Encoder-Decoder
ChatGPT is one half of the puzzle
In my last article, I covered the dynamic aspect of attention and how transformers use these attention layers to make sense of text.
This diagram covers a forward pass, and shows the encoder only.
There is another side of the puzzle—the decoder architecture—and this is what ChatGPT is. ChatGPT, released in 2022, has had much fanfare and results. It supposedly has a billion users and is launching a search tool. But it has limitations that are fundamental to its architecture.
Below is the full transformer architecture, with both encoder and decoder. You can see that the decoder is “attending” to the normalization layer of the encoder, and moving that through its various layers, including attention, normalization, feed-forward, and a final classification layer that generates output probabilities through softmax.
What’s wild here is that ChatGPT has essentially cleaved half of the architecture and gotten great results. It’s not a panacea and is still limited. No encoder means looking at the previous tokens is difficult.

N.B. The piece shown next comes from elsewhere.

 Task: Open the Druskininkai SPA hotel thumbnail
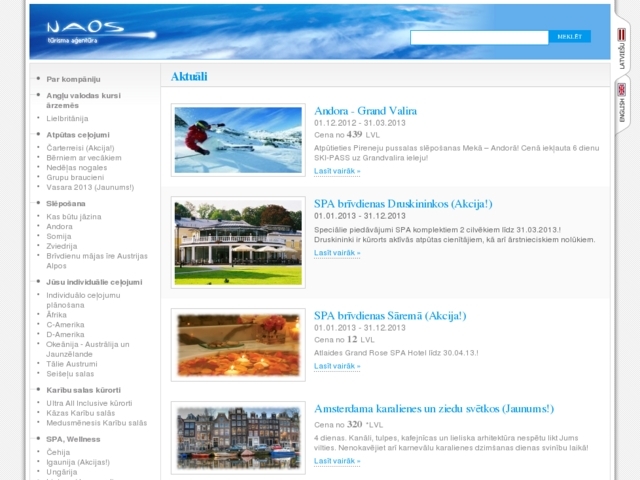(x=237, y=241)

Let’s say you mask part of the input. An encoder / BERT will bidirectionally search both sides of the masked token and can deal with this well out-of-the-box. However, you’ll need to fine-tune GPT to do this, because it will continually work with text and think “next token, next token, next token” instead of building internal representations of the input tokens.
You can see where I’m going here. An encoder, on the left, will (theoretically) find a machine-level meaning of the words. GPT (the general pre-trained transformer) is fundamentally limited. It can only decode the world; it cannot encode the world into itself. Imagine you making constant predictions, writing beautifully for pages.

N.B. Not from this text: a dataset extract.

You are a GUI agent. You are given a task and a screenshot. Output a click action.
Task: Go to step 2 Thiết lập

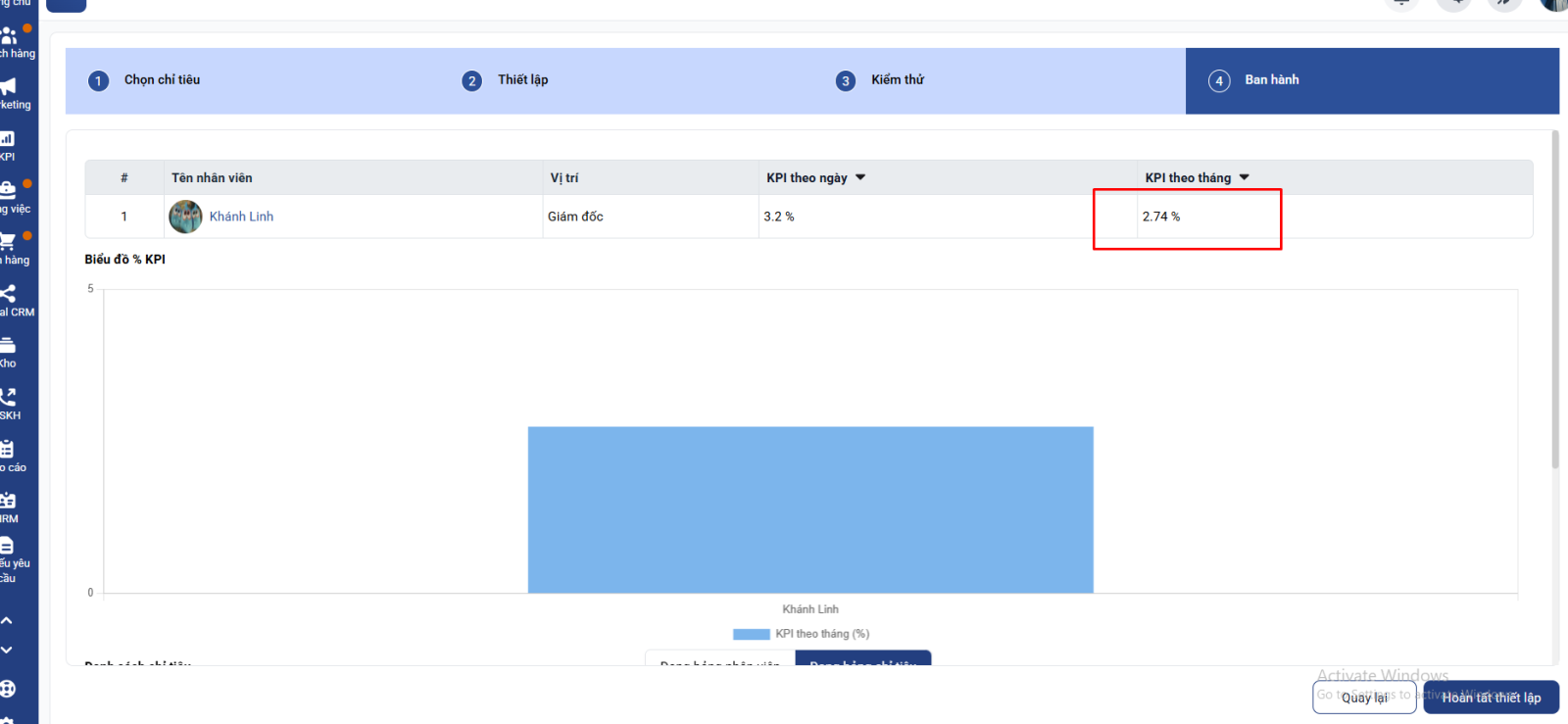[522, 80]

But you are in some museum behind thick glass, constantly observing, never truly touching or interacting. You’ll see the humans drop new fishes or feed into the aquarium, and give you better tools to see more fish, but when you try to touch the fish or really feel water, you can’t.
You can’t because you don’t have access to the left side. You can’t build your understanding of water because you can’t encode it. Maybe this is sad, but this analogy is true. If you are to outgrow this analogy, we will have to break the glass. We will have to allow you to see the world and encode it.